『正々堂々 ハイヒールをはいたお坊さん』

僧侶でメイクアップアーティストでLGBTQの西村宏堂さんが説く、自分を大事にする生き方について書かれた本です。

20年以上、自分が“普通じゃない”ことに罪悪感をもち、周囲と違うセクシュアリティを隠し続け、劣等感を感じていた著者が、大人になってからさまざまな体験を通じて、今はユニークであることに正々堂々と胸を張って生きている姿が描かれています。

勇気がもらうことができ、前向きになれる本です。セクシュアリティでも、それ以外のことでも何かに悩み不安を持つ人には特におすすめです。

書籍概要

目次

第1章 私の人生は私が決める
~顔も見えない世間の価値観に自分の人生のハンドルを渡しちゃダメ!~

第2章 自分が変わったから、味方が現れた
~自分の好きな自分で生きていくって決めたら、人間関係を怖がっていられない~

第3章 自分を苦しめる「常識」を書き換えてみた

第4章 自分を好きになれる自分にアップデート

小さい頃の様子から、海外での体験、他のセクシャルマイノリティとの出会いやカミングアウト、仏教の教えまだ幅広く書かれています。一つ一つわかりやすく、共感できる話も多いのでとても読みやすいです。

印象的なコンテンツ

『私は私のことを「男でも女でもない」と思っているし、「男でも女でもある」とも思っているんです。私がLGBTQの一員あるのは間違いないけども、正確に表現しようと思うと、LGBTQのどのカテゴリーにも属さない』(P28)
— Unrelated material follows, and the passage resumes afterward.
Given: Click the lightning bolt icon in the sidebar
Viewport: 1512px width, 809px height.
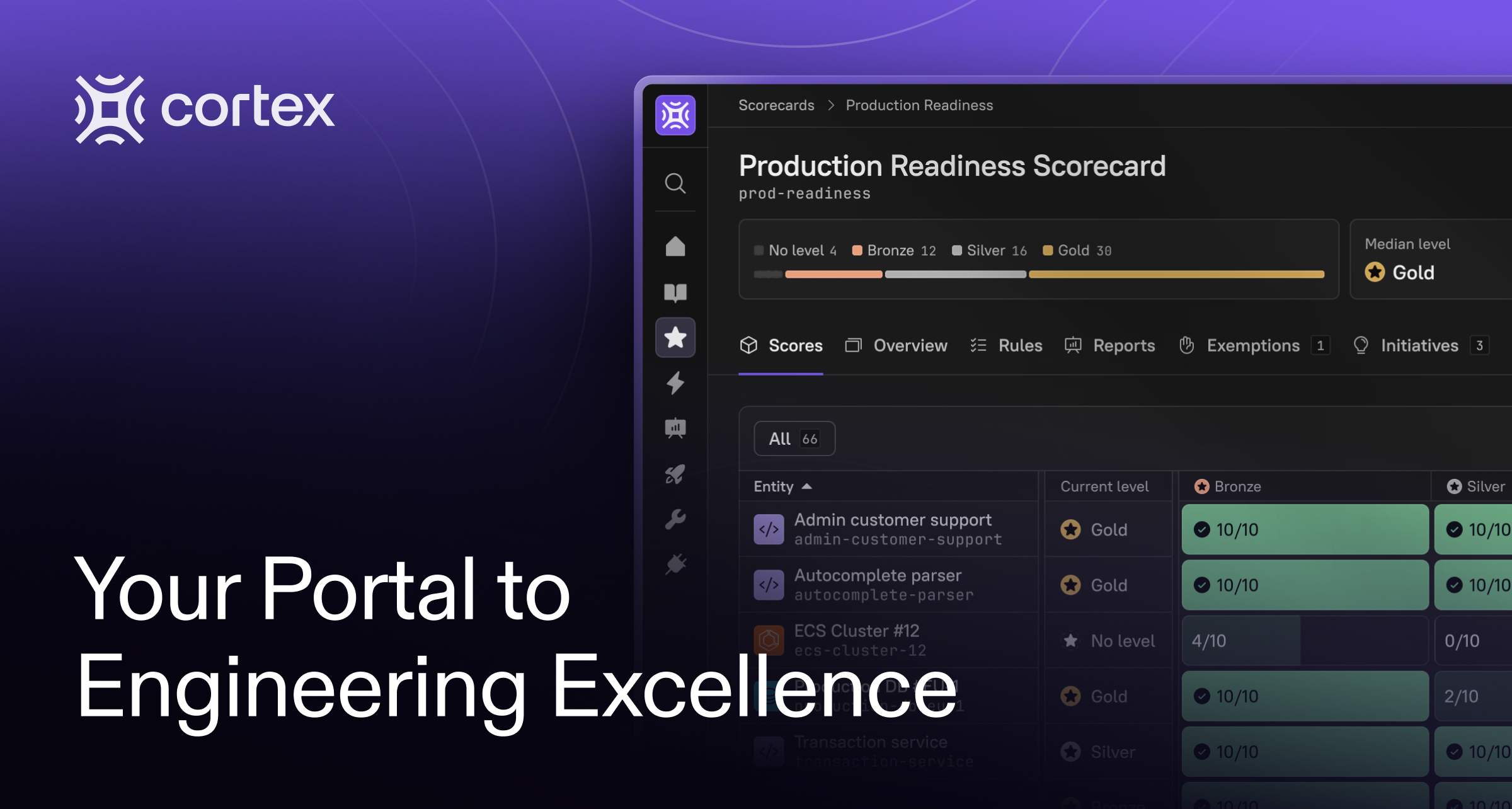Looking at the screenshot, I should (x=675, y=384).
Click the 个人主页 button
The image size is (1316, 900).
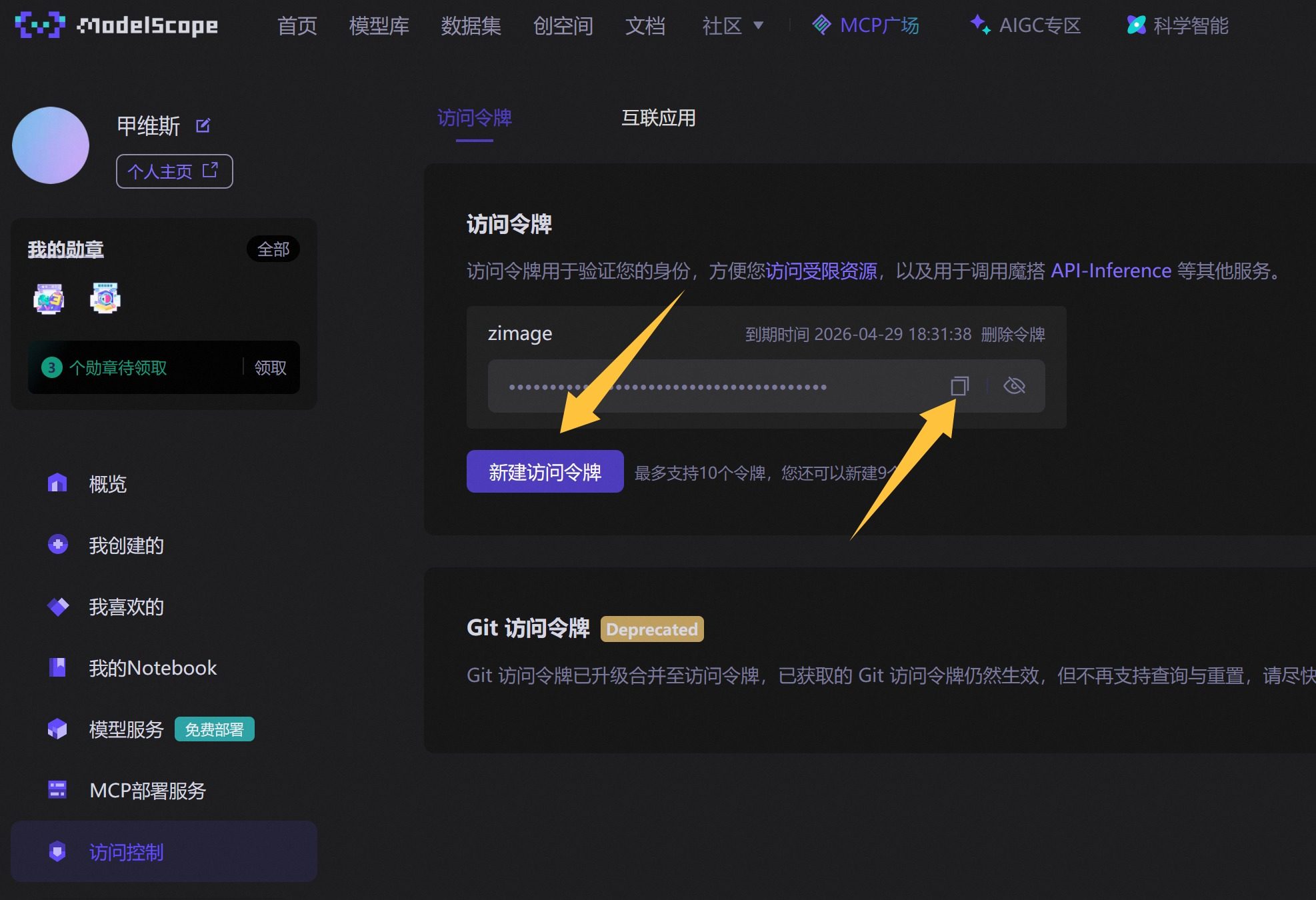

西村さんのセクシュアリティについて自分でどう考えているのか?ゲイもトランスジェンダーもクエスチョニングも違うけれど、明確に伝えられないもどかしさを感じています。

それだけ、人の性は多様ということです。

『ある日の掃除の時間、私の背後から「西村、あいつオカマでしょ?」という声が聞こえてきて。その瞬間、凍りついてしまった。私の心は布団圧縮袋の空気が抜かれるようにギューっと締め付けられて、小さく小さく、しぼんでいきました』(P75)

高校時代、グループが男女に分かれる中、どちらのグループにもなじめず孤独になっていたときに、それほど仲良くないクラスメイトから投げつけられた言葉です。「男の人が好きなんだよ」と言える強さを当時は持っていなかったそうです。

『阿弥陀経の中に「青色青光(しょうしきしょうこう)、黄色黄光(おうしきおうこう)、赤色赤光(しゃくしきしゃっこう)、白色白光(びゃくしきびゃっこう)」という言葉があります。極楽浄土の池には蓮が色とりどりに美しく咲き誇っていて、どんな色でもそのまままで素晴らしい。すべての人は、どんな場所でもその人が持っている力や個性を発揮して光り輝くことが尊いのだ、という意味のお経』(P95)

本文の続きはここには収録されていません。